Skip to content

Latest commit

 

History

History
58 lines (30 loc) · 2.35 KB

README.md

File metadata and controls

58 lines (30 loc) · 2.35 KB

A simple implementation of string search against a small-to-midsize (few million max) set of strings using torch and GPU acceleration. Cosine similarity of character 3-grams is the metric. This is meant to be a poor man's version of simstring, but does not scale up to anywhere near the DB sizes, and does not implement any of the fine tricks in simstring. On the other hand, it is easy to install. All it needs is sklearn and torch.

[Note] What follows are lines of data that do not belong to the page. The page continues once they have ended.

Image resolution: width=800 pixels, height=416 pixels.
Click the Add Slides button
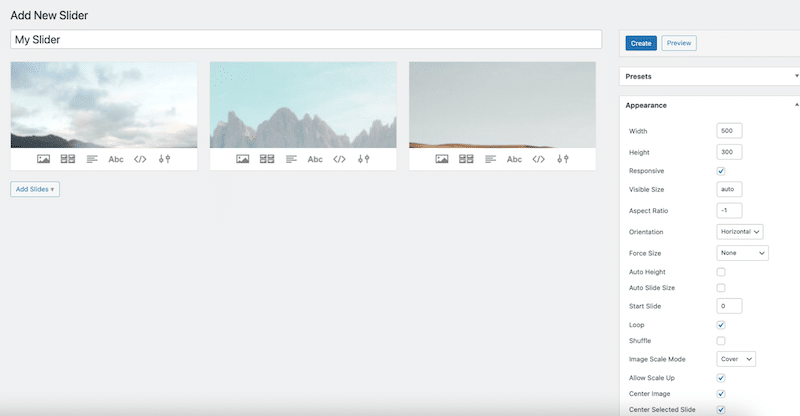pyautogui.click(x=35, y=188)
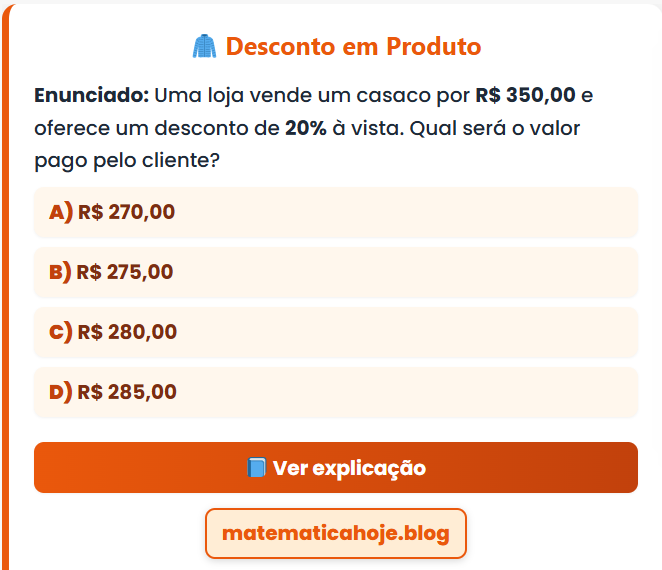Mark R$ 285,00 as the answer

pos(336,392)
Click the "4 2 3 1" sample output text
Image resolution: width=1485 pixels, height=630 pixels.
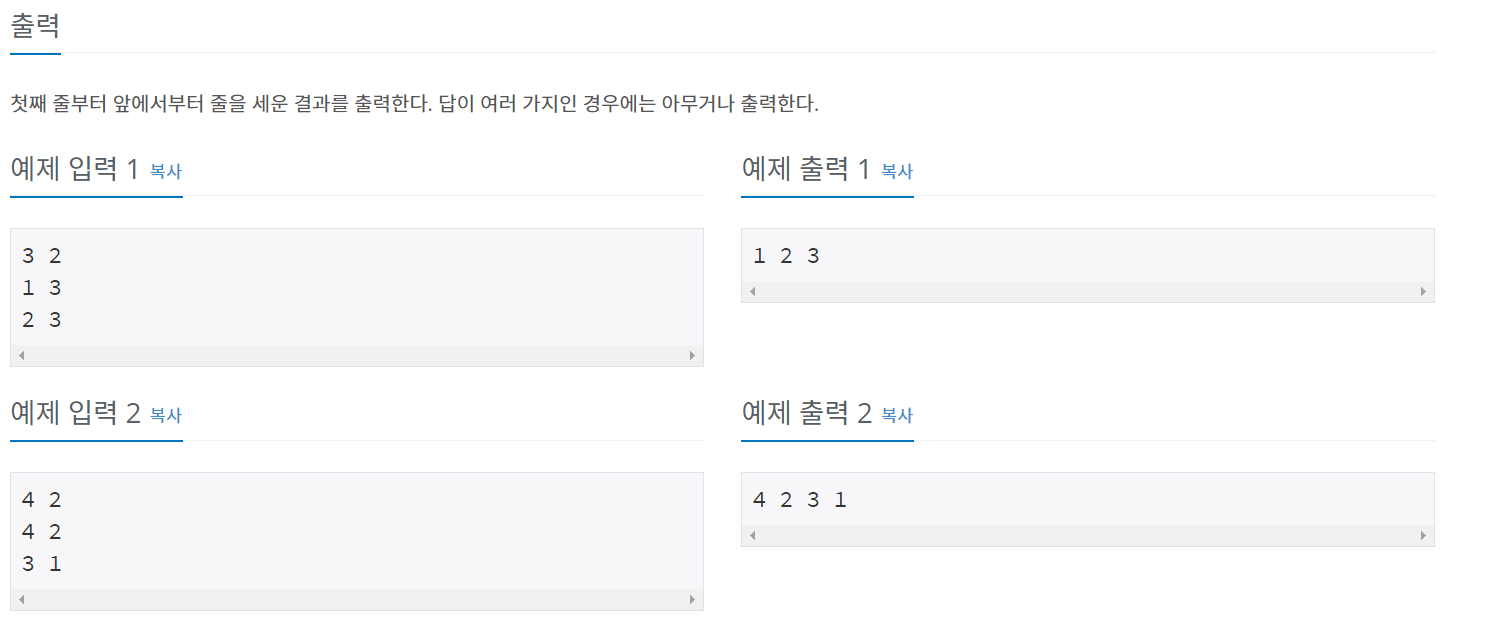(799, 500)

If the queries are batched by few hundred, the lookup against a DB of 1.4M strings from wikidata runs at 0.004sec per string on a relatively dated GPU.

Installation

python3 setup.py install

or

python3 setup.py bdist_wheel

the wheel file is in dist/SimString_cuda-0.1.0-py3-none-any.whl and then you can install it anywhere you want with pip3 install path/to/wheel.whl This has the advantage of adding the command-line executable simscuda into your path.

Usage

Here everywhere strings refers to a list of strings to index

Make an index and save it:

import simstringcuda as ssc
ssc_idx=ssc.build_index(strings)
ssc.save_index(ssc_idx,filename)

Load a saved index:

ssc_idx=ssc.load_index(filename)
ssc_idx.cuda() #If you place the index onto GPU, all search will happen on GPU, but you don't have to if you only have a small number of strings in your DB, this method passes all of its arguments to torch .cuda() call

Lookup some strings:

For GPU to make any sense, queries should preferably be batched into batches of few hundred or so, depending on your GPU memory. The limiting factor on memory is that a matrix of index x query is created. If your lookup runs out of GPU memory, make smaller query batches.

queries=["my","query","strings","there","can","be","many"]
res=ssc.lookup(queries,ssc_idx,10) #find top-10 hits for every query string

Command-line usage:

The command simscuda gets installed for you via pip, so maybe best install the package this way.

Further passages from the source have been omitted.